» Available data

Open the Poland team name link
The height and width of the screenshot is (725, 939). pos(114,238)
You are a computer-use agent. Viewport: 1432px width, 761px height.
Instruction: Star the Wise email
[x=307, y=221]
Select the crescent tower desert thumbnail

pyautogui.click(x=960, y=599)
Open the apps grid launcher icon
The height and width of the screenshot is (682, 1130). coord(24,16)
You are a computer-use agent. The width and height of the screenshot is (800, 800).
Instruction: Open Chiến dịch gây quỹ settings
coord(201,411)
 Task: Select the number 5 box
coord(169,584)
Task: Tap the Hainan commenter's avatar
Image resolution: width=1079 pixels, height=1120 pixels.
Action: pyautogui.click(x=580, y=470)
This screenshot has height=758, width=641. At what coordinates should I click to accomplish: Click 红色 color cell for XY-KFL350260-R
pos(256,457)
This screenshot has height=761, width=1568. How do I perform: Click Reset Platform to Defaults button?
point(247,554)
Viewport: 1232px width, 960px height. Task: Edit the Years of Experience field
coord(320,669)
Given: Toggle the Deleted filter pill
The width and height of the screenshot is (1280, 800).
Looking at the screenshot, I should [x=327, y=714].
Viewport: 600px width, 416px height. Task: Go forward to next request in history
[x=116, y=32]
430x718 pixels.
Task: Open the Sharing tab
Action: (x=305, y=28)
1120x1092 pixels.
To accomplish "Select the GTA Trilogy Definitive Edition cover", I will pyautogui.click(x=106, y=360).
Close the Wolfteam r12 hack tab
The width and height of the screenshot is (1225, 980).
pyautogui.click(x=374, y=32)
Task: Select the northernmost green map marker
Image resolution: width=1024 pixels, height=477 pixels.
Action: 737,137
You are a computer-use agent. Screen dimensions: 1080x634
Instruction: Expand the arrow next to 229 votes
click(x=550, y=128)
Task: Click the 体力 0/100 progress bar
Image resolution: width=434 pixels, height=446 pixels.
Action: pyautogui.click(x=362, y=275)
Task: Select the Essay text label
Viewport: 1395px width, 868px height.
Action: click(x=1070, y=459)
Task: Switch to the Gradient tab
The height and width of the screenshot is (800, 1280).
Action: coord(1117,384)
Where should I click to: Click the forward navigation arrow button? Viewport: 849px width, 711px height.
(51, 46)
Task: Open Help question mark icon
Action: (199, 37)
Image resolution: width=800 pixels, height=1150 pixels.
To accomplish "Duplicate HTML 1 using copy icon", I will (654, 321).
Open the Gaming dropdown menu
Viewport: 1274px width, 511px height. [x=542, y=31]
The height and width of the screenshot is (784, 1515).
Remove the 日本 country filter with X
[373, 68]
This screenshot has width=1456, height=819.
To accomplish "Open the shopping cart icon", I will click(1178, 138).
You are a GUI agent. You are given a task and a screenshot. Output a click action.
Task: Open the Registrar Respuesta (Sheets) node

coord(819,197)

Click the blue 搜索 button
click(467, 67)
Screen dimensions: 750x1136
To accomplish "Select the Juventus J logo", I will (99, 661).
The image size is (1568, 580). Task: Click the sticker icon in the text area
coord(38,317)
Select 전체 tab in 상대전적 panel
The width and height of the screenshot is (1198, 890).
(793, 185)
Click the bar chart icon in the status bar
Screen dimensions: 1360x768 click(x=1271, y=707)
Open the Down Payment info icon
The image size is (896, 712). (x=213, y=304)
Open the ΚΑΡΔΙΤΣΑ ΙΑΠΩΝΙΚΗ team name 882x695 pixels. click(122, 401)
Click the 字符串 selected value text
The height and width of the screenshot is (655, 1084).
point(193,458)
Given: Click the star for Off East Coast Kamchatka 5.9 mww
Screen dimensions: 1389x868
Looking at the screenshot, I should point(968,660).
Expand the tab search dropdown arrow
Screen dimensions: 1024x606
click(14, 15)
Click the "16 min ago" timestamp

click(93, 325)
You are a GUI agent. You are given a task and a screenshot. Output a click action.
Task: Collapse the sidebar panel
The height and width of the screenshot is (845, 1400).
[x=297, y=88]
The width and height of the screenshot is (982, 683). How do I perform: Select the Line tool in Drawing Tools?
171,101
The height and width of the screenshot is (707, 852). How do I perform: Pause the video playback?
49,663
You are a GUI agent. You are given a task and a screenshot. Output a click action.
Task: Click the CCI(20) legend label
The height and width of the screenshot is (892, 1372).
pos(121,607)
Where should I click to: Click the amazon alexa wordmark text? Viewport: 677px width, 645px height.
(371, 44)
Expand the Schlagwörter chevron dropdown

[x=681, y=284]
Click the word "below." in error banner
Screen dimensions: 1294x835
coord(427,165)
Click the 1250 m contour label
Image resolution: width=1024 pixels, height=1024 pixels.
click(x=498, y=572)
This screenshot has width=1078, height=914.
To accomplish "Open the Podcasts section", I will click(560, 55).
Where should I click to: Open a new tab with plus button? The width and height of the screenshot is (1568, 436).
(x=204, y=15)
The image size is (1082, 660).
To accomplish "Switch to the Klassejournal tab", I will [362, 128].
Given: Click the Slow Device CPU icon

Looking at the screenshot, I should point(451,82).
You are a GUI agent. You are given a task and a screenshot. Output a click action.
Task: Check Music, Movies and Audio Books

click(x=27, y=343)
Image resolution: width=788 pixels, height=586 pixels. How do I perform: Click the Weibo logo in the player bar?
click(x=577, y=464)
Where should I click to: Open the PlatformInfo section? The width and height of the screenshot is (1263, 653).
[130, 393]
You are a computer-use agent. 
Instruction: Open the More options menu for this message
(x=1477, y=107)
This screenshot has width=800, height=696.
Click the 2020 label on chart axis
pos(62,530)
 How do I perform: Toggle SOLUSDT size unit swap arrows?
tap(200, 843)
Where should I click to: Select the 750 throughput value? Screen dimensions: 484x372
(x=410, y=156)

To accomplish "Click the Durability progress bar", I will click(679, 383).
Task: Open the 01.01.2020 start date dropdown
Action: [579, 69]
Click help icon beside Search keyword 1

» The exercise
List everything above from the line containing "Click the blue 搜索 button" down to the line containing "Open the ΚΑΡΔΙΤΣΑ" as a numbered list, including both of those lines and skipping any blank lines.

» The output
1. Click the blue 搜索 button
2. click(467, 67)
3. Screen dimensions: 750x1136
4. To accomplish "Select the Juventus J logo", I will (99, 661).
5. The image size is (1568, 580). Task: Click the sticker icon in the text area
6. coord(38,317)
7. Select 전체 tab in 상대전적 panel
8. The width and height of the screenshot is (1198, 890).
9. (793, 185)
10. Click the bar chart icon in the status bar
11. Screen dimensions: 1360x768 click(x=1271, y=707)
12. Open the Down Payment info icon
13. The image size is (896, 712). (x=213, y=304)
14. Open the ΚΑΡΔΙΤΣΑ ΙΑΠΩΝΙΚΗ team name 882x695 pixels. click(122, 401)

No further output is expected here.